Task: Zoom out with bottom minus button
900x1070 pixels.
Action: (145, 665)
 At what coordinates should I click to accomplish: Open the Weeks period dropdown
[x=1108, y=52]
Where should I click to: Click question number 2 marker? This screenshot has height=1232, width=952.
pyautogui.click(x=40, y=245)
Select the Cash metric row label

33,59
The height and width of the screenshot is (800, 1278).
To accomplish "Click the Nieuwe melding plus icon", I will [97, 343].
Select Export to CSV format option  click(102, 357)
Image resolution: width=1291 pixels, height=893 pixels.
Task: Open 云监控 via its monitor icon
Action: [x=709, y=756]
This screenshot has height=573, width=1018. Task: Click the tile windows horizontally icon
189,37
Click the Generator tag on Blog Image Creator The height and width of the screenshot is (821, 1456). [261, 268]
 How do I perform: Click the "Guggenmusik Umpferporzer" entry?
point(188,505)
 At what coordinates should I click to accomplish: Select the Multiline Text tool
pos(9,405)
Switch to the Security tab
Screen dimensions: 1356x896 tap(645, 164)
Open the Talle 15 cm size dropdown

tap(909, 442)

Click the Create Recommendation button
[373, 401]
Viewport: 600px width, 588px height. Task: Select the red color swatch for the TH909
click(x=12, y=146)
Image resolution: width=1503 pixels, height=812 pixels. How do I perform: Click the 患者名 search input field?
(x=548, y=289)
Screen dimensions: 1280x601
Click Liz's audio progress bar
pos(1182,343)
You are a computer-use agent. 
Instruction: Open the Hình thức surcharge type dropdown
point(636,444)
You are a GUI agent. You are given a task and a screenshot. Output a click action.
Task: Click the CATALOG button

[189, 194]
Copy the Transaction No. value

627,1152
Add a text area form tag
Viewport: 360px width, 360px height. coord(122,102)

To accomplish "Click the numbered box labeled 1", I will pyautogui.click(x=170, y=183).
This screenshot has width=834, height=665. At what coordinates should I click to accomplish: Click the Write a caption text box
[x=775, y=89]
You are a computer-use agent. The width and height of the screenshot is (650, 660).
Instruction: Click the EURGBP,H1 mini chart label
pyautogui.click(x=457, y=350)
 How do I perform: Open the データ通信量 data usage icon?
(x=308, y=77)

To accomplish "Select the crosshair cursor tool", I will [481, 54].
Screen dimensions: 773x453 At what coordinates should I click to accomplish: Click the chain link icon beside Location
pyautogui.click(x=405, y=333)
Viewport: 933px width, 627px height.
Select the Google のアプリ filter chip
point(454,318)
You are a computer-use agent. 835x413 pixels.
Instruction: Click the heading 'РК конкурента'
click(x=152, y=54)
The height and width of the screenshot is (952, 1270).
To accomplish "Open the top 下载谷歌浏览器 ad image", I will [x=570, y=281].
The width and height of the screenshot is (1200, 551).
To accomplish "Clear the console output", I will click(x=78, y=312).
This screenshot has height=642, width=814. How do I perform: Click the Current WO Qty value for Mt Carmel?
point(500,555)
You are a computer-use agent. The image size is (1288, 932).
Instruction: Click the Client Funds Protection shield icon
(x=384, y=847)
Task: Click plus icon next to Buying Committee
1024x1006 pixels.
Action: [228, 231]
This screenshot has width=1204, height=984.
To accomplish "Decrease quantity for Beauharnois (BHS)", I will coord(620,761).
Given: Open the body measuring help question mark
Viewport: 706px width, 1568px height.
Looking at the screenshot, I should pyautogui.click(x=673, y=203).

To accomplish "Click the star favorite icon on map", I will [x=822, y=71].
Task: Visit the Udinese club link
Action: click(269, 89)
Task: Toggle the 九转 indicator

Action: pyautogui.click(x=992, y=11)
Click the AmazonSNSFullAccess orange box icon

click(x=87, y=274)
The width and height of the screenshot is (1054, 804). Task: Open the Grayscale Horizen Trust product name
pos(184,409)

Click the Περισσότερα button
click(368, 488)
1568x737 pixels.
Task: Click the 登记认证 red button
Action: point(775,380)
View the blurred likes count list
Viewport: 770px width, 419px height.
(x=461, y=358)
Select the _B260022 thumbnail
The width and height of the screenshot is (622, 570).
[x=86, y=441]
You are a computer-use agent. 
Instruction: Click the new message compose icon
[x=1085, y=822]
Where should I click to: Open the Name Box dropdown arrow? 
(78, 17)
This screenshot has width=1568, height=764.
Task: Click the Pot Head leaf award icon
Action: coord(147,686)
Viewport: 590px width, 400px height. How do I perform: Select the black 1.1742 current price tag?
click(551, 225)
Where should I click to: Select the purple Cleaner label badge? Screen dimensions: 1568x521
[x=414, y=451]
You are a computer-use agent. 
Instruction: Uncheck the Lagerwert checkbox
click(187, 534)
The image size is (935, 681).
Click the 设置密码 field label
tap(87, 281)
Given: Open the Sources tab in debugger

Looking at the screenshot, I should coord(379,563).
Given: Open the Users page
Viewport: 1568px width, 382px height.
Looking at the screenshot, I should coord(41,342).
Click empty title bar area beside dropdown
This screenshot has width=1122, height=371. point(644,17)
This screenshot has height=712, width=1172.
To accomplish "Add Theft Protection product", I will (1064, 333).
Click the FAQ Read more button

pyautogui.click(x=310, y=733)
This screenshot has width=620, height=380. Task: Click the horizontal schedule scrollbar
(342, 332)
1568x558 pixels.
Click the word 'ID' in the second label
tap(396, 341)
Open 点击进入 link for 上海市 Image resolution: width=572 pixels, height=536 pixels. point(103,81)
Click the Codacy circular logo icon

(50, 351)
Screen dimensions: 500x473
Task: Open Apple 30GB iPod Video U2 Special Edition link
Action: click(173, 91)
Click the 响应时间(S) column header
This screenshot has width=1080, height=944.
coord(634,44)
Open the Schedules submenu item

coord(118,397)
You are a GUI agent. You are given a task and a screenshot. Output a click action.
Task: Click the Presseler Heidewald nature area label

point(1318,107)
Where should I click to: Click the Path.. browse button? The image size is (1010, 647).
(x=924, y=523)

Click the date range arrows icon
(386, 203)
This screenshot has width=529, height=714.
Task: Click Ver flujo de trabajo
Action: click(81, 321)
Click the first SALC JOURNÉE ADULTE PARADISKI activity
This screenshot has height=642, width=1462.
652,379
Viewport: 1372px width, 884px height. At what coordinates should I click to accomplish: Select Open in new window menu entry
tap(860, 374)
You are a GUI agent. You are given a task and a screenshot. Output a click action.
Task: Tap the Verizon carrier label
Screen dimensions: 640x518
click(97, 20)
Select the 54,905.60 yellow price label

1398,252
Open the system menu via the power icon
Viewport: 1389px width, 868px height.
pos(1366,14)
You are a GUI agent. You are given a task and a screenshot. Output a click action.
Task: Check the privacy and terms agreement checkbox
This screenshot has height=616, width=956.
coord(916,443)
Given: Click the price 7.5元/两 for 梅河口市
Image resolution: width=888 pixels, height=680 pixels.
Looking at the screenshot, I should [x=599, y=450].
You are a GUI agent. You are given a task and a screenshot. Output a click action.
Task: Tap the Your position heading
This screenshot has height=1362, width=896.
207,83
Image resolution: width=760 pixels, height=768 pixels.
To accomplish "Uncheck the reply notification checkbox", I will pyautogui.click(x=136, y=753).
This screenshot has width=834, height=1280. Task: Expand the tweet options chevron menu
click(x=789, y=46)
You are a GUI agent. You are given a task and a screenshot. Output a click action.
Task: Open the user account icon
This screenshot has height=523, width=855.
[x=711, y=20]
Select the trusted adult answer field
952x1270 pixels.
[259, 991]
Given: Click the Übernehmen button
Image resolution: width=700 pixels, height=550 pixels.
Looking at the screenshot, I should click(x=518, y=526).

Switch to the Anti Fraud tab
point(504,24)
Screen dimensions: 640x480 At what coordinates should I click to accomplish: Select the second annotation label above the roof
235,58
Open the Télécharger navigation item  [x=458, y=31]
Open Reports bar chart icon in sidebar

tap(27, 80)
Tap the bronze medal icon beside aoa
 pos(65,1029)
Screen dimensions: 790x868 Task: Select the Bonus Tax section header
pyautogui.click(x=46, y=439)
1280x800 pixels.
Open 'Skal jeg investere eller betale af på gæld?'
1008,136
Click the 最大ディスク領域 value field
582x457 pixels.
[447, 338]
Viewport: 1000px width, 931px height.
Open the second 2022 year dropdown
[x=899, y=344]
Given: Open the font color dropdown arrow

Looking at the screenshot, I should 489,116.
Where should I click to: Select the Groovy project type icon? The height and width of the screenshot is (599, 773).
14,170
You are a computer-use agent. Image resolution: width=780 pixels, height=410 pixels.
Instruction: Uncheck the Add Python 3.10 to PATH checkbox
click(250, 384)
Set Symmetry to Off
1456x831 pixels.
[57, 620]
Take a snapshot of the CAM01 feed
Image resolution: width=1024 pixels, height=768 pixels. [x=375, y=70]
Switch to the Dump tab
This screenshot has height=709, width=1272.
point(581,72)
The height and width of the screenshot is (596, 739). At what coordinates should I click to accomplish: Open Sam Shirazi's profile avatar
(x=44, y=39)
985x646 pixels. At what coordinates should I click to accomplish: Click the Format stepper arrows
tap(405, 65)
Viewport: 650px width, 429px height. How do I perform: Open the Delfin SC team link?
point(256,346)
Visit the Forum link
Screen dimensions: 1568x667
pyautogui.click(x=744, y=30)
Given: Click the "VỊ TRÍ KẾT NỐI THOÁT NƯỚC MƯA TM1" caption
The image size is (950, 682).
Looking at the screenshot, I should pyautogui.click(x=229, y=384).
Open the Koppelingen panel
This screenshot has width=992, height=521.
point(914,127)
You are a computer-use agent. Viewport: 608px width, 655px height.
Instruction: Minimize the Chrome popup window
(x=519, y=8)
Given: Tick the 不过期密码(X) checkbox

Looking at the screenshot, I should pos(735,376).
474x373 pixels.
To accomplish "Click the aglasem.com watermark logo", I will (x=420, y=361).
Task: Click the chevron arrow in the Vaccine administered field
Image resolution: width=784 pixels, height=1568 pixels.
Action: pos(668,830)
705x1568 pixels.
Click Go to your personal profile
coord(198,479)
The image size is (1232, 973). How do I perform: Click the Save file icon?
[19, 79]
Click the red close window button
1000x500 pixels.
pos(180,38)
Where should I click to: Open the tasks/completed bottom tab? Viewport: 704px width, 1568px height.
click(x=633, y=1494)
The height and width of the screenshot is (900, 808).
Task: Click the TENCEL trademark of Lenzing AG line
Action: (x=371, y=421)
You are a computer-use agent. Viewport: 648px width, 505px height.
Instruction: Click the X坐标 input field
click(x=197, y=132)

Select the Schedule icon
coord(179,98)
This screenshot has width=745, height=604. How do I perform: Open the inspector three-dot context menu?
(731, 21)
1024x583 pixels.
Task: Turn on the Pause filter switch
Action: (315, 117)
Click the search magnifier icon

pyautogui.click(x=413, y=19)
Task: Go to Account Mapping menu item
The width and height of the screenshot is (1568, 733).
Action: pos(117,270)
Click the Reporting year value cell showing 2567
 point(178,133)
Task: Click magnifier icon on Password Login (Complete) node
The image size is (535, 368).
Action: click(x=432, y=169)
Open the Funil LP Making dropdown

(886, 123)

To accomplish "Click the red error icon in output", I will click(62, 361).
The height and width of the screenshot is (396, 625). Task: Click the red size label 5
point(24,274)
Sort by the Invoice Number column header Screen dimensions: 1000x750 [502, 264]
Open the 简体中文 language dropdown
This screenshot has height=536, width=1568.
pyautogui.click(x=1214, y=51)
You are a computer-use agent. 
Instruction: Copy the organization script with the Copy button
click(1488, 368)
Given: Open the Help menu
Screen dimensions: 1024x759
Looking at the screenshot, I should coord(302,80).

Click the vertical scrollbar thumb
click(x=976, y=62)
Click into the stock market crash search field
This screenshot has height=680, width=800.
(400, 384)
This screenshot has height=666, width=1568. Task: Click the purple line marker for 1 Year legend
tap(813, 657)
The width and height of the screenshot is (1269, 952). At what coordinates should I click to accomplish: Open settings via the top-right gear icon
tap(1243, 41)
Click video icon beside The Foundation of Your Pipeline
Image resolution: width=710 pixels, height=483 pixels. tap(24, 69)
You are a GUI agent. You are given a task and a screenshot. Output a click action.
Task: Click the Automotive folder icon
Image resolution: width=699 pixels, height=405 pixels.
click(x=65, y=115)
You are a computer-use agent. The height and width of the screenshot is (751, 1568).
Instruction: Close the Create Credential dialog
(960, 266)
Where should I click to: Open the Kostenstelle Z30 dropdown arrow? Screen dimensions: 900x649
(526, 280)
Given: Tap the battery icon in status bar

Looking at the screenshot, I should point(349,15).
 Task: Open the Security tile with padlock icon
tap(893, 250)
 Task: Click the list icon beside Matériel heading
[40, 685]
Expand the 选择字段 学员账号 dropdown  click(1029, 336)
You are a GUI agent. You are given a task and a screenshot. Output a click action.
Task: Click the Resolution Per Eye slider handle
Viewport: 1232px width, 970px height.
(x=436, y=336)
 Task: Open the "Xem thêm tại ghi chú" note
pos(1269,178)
◇ ◇ ◇ ◇ ◇
- ASSIGNMENT: Return only the number of lines in the material with the word "plus" in them.

- RESPONSE: 2